* About this task *
Of the lines below, write out exactly those from the line with "shadow (154, 296)" through the line with "の魅力 (203, 318)", both included, and skip the rest.

(Stored data)
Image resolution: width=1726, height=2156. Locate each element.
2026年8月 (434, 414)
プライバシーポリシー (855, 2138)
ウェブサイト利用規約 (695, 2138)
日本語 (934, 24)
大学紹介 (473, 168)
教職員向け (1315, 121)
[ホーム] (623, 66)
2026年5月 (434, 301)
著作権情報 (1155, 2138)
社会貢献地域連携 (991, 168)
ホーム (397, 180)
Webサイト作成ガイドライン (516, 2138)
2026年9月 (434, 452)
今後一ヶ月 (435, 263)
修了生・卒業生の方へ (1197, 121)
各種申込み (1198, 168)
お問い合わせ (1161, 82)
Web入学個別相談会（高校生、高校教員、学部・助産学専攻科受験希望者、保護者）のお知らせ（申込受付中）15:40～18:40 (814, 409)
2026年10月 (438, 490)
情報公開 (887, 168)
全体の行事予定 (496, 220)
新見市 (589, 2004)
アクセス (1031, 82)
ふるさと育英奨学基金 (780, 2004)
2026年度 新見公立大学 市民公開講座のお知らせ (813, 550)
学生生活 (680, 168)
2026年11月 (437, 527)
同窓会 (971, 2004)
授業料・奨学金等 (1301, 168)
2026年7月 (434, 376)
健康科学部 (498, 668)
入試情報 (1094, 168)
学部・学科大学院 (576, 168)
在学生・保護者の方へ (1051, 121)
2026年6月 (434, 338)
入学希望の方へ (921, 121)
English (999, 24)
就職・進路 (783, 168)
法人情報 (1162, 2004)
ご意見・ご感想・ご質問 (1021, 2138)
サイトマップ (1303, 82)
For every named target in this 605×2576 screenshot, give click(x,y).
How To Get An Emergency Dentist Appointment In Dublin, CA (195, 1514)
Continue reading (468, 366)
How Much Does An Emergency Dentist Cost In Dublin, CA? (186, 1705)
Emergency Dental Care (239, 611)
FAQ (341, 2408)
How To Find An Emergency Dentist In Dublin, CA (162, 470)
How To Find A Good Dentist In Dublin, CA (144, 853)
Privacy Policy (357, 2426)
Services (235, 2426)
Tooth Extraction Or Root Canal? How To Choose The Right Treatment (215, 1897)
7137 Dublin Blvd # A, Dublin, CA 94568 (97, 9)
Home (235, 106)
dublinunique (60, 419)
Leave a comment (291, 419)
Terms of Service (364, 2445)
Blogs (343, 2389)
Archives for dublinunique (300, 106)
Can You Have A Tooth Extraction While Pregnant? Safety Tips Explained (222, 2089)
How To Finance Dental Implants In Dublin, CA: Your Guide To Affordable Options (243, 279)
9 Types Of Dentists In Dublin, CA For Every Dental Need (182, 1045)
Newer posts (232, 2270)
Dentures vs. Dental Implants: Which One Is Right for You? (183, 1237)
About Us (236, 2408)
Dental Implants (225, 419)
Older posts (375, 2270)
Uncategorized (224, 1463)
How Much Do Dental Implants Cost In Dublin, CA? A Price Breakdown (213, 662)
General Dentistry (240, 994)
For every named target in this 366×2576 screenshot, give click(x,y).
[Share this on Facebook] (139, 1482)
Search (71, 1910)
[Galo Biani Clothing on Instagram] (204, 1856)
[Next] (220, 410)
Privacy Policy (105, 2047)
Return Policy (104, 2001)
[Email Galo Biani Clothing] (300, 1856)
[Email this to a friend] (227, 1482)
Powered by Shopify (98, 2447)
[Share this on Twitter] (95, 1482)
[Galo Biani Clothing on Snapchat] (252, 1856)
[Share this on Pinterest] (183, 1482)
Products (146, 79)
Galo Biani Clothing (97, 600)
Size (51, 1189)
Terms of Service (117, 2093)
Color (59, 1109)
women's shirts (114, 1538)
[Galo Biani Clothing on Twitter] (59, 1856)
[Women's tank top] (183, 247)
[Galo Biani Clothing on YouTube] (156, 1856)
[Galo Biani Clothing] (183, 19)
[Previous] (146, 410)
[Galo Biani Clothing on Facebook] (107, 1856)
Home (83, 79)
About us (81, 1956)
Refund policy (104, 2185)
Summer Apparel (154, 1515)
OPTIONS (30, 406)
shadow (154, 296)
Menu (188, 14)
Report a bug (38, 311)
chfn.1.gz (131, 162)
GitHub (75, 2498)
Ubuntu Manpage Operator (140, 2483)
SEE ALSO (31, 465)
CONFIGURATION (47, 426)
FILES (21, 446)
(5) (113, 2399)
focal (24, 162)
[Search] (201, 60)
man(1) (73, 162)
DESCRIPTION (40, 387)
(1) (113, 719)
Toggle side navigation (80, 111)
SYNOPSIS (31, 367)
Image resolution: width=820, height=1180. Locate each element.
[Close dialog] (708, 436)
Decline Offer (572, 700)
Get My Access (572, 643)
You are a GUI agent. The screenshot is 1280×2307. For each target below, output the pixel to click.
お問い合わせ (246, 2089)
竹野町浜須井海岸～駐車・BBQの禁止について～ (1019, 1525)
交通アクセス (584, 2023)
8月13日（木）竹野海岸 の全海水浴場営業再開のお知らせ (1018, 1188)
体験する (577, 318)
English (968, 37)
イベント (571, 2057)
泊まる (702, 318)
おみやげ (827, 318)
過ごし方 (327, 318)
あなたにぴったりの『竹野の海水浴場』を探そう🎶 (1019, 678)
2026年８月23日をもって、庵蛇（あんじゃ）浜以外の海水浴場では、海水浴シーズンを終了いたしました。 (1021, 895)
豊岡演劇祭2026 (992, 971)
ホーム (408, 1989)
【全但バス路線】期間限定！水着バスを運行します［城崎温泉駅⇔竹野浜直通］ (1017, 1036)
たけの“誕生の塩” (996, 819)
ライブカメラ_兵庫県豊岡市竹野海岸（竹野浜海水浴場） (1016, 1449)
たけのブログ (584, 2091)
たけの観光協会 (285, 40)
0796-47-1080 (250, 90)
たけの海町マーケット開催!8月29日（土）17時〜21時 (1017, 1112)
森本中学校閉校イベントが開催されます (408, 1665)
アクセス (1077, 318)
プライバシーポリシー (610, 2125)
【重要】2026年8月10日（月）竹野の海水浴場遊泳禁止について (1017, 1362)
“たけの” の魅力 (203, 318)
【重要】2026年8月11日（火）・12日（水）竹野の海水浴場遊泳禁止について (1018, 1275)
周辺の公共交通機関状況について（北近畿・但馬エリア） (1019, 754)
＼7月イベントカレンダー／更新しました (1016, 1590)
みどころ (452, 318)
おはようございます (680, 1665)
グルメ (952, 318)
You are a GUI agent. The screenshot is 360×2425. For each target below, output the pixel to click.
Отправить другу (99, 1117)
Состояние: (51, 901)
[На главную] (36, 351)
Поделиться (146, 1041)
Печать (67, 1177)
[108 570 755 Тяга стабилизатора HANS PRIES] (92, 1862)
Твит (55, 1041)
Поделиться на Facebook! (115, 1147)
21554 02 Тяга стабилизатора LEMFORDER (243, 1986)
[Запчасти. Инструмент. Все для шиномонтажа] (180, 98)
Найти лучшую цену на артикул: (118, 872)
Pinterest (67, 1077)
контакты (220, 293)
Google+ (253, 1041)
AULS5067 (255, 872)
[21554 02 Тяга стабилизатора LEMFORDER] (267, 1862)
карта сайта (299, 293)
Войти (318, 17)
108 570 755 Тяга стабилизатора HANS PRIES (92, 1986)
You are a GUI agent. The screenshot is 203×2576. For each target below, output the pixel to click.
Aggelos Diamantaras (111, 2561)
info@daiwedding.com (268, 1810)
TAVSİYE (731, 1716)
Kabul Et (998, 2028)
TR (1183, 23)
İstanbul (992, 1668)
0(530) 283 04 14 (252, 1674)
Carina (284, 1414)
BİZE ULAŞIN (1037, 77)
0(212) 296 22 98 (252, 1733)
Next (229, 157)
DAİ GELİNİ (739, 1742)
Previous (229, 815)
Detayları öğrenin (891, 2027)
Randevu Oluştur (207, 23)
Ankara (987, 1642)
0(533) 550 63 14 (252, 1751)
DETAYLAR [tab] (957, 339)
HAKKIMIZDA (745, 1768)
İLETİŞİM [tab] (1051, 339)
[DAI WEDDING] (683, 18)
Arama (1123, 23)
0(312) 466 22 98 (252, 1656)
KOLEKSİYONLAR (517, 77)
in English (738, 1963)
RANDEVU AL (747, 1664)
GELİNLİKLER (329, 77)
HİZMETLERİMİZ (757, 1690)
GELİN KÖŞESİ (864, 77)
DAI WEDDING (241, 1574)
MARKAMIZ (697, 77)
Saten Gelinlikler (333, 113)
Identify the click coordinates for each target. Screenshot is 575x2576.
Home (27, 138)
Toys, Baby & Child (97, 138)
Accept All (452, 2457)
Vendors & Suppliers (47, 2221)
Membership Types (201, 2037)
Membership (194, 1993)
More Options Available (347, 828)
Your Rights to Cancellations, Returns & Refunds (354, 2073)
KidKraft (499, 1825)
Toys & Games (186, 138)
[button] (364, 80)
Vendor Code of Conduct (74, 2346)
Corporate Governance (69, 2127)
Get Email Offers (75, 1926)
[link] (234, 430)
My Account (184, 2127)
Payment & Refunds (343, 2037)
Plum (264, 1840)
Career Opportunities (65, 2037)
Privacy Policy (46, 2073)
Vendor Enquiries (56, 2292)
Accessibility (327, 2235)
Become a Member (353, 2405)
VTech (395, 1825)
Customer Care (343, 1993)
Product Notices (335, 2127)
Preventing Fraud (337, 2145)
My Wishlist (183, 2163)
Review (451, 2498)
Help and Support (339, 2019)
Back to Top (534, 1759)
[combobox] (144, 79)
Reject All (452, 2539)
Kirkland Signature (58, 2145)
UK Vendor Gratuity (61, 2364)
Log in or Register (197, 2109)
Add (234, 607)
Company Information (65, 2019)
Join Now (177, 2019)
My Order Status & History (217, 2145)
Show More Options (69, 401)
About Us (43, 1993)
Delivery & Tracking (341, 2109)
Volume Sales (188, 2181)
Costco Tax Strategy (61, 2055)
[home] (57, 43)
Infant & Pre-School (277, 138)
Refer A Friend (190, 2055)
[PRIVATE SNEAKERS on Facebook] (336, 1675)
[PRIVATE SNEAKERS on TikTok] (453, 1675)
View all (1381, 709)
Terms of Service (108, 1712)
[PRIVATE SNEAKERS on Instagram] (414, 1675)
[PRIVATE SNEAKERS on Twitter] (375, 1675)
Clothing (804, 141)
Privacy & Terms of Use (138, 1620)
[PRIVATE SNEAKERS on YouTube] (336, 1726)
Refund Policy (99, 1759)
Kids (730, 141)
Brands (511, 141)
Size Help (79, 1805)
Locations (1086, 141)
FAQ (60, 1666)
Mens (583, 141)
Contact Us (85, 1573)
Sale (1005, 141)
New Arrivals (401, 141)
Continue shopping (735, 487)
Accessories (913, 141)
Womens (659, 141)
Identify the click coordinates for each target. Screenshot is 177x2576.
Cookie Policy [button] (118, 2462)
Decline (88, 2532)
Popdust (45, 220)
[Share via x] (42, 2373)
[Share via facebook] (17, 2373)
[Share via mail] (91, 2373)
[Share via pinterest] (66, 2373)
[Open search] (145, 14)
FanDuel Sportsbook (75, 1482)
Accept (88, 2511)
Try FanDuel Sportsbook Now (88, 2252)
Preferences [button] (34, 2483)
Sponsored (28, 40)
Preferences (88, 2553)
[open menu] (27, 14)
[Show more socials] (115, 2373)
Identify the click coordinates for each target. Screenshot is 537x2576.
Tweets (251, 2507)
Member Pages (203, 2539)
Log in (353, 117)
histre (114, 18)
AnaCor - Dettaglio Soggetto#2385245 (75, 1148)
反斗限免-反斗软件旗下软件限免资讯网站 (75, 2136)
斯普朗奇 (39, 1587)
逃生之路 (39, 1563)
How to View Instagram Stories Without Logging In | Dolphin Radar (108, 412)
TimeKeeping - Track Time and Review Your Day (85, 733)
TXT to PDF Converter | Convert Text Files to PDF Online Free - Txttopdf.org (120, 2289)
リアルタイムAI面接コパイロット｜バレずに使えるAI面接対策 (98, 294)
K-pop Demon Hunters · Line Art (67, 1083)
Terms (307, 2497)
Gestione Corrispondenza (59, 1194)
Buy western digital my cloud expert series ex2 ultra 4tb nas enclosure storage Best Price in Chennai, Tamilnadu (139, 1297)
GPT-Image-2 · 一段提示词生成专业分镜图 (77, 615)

* Result of the task *
shadow (154, 296)
Menu (188, 14)
Report a bug (38, 311)
chfn.1.gz (131, 162)
GitHub (75, 2498)
Ubuntu Manpage Operator (140, 2483)
SEE ALSO (31, 465)
CONFIGURATION (47, 426)
FILES (21, 446)
(5) (113, 2399)
focal (24, 162)
[Search] (201, 60)
man(1) (73, 162)
DESCRIPTION (40, 387)
(1) (113, 719)
Toggle side navigation (80, 111)
SYNOPSIS (31, 367)
Image resolution: width=820, height=1180. Locate each element.
[Close dialog] (708, 436)
Decline Offer (572, 700)
Get My Access (572, 643)
You are a GUI agent. The screenshot is 1280×2307. For each target below, output the pixel to click.
お問い合わせ (246, 2089)
竹野町浜須井海岸～駐車・BBQの禁止について～ (1019, 1525)
交通アクセス (584, 2023)
8月13日（木）竹野海岸 の全海水浴場営業再開のお知らせ (1018, 1188)
体験する (577, 318)
English (968, 37)
イベント (571, 2057)
泊まる (702, 318)
おみやげ (827, 318)
過ごし方 (327, 318)
あなたにぴったりの『竹野の海水浴場』を探そう🎶 (1019, 678)
2026年８月23日をもって、庵蛇（あんじゃ）浜以外の海水浴場では、海水浴シーズンを終了いたしました。 (1021, 895)
豊岡演劇祭2026 (992, 971)
ホーム (408, 1989)
【全但バス路線】期間限定！水着バスを運行します［城崎温泉駅⇔竹野浜直通］ (1017, 1036)
たけの“誕生の塩” (996, 819)
ライブカメラ_兵庫県豊岡市竹野海岸（竹野浜海水浴場） (1016, 1449)
たけのブログ (584, 2091)
たけの観光協会 (285, 40)
0796-47-1080 (250, 90)
たけの海町マーケット開催!8月29日（土）17時〜21時 (1017, 1112)
森本中学校閉校イベントが開催されます (408, 1665)
アクセス (1077, 318)
プライバシーポリシー (610, 2125)
【重要】2026年8月10日（月）竹野の海水浴場遊泳禁止について (1017, 1362)
“たけの” の魅力 (203, 318)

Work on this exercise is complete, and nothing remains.